Marullus chides them and reminds them of the time they waited to see Pompey returning in triumph. He angrily rebukes them saying how can they be so fickle and ungrateful and celebrate Caesar's victory over Pompey:
"And do you now put on your best attire?(50)
And do you now cull out a holiday?
And do you now strew flowers in his way
That comes in triumph over Pompey's blood?
Run to your houses, fall upon your knees,(55)
Pray to the gods to intermit the plague
That needs must light on this ingratitude."
Flavius instructs Marullus to remove all the robes and decorations on the statues which adorn Rome even though it is the feast of Lupercal and asks him to disperse the crowds which have gathered to greet Caesar:
"let no images(70)
Be hung with Caesar's trophies. I'll about,
And drive away the vulgar from the streets;
So do you too, where you perceive them thick."

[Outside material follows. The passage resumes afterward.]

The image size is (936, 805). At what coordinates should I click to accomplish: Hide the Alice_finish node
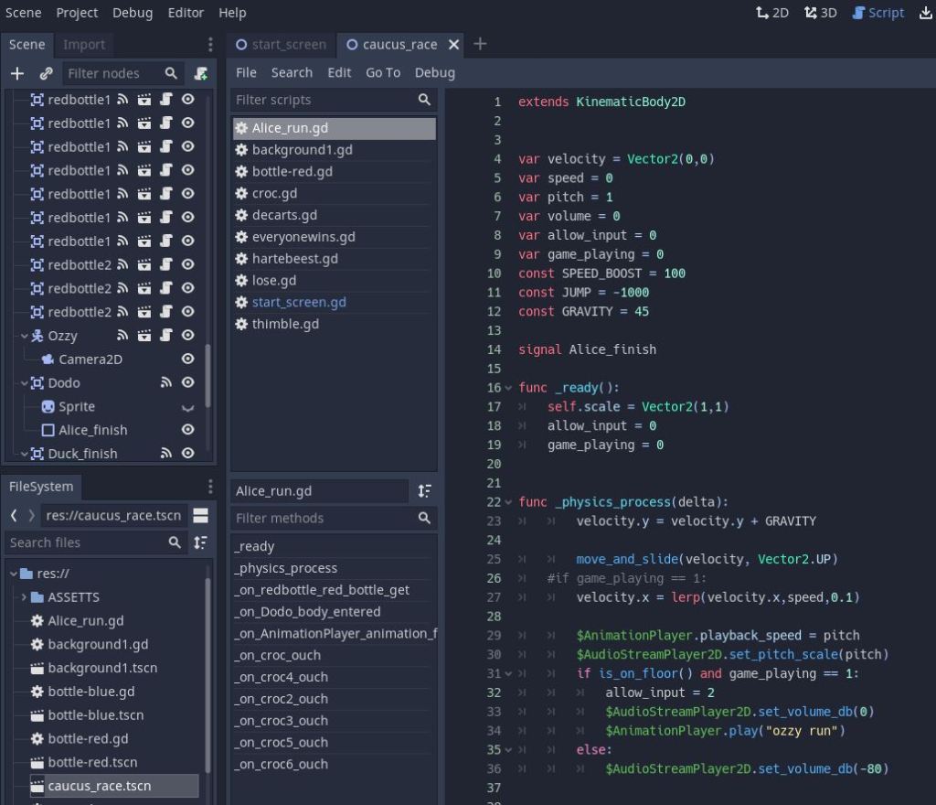[188, 430]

The reason why he does is this to keep in check the growing popularity and fame of Caesar. The tribunes are frightened that if Caesar becomes too popular and famous then he would become all powerful and rule over every one in a brutal and dictatorial manner:
"These growing feathers pluck'd from Caesar's wing
Will make him fly an ordinary pitch.
Who else would soar above the view of men
And keep us all in servile fearfulness."
Marullus and Flavius are Tribunes men. They are angry so they want to drive the commoners from the street because they didn’t like how they were all praising Caesar. Marullus and Flavius take down anything that is praising Caesar to further hinder the celebration of Caesar’s victory.